* **TASK OBJECTIVE**
Check the material that follows and say how many lines include the string "width", giving the number alone.

[[ DATA PROVIDED open ]]

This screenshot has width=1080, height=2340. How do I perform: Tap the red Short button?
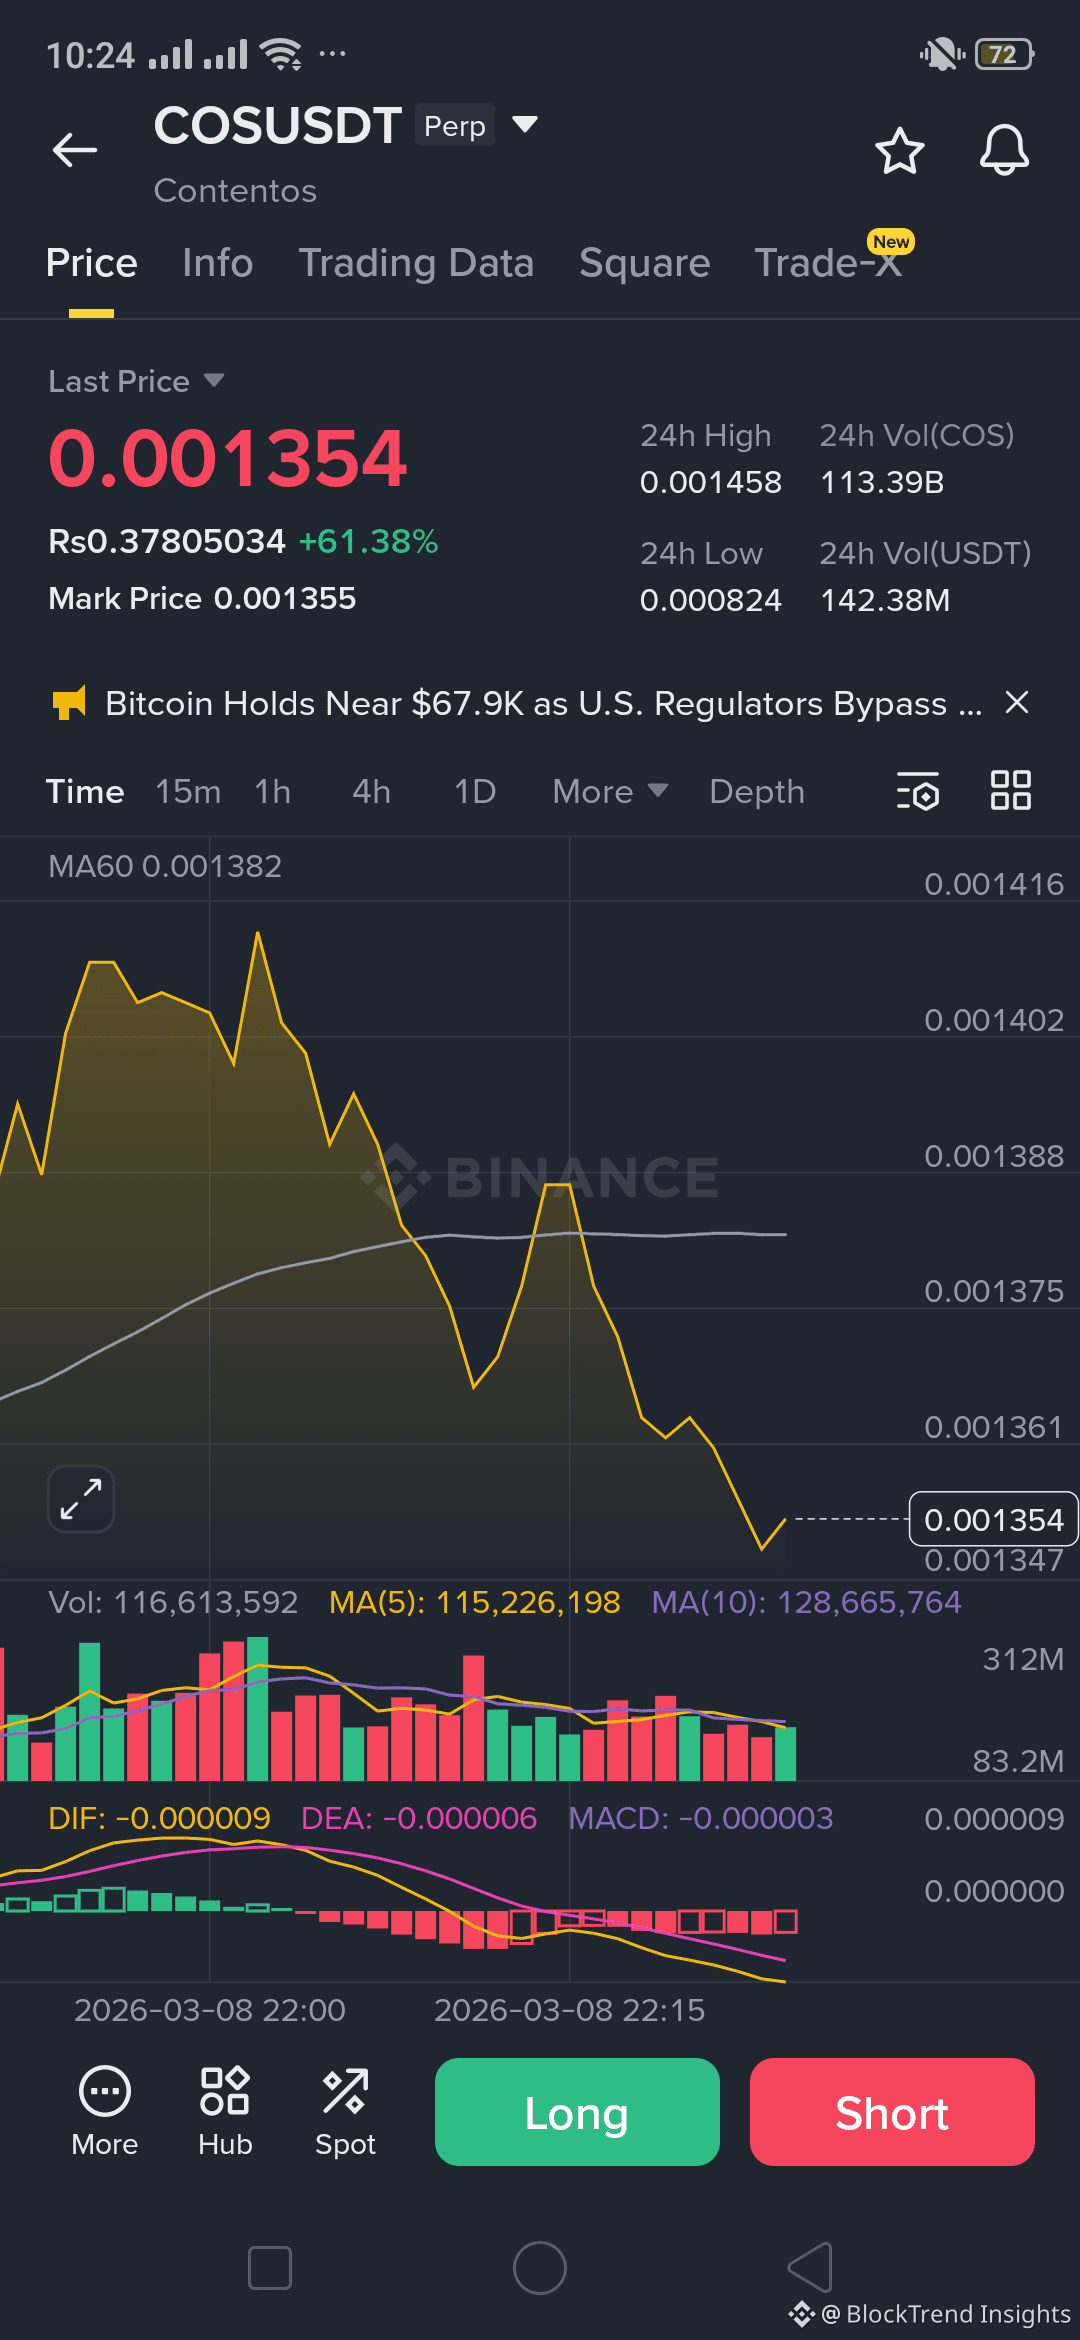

[[ DATA PROVIDED closed ]]
[[ DATA PROVIDED open ]]

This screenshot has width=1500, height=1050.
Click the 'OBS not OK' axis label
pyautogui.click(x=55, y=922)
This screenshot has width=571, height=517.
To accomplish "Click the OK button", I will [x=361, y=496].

[[ DATA PROVIDED closed ]]

* **SOLUTION**
3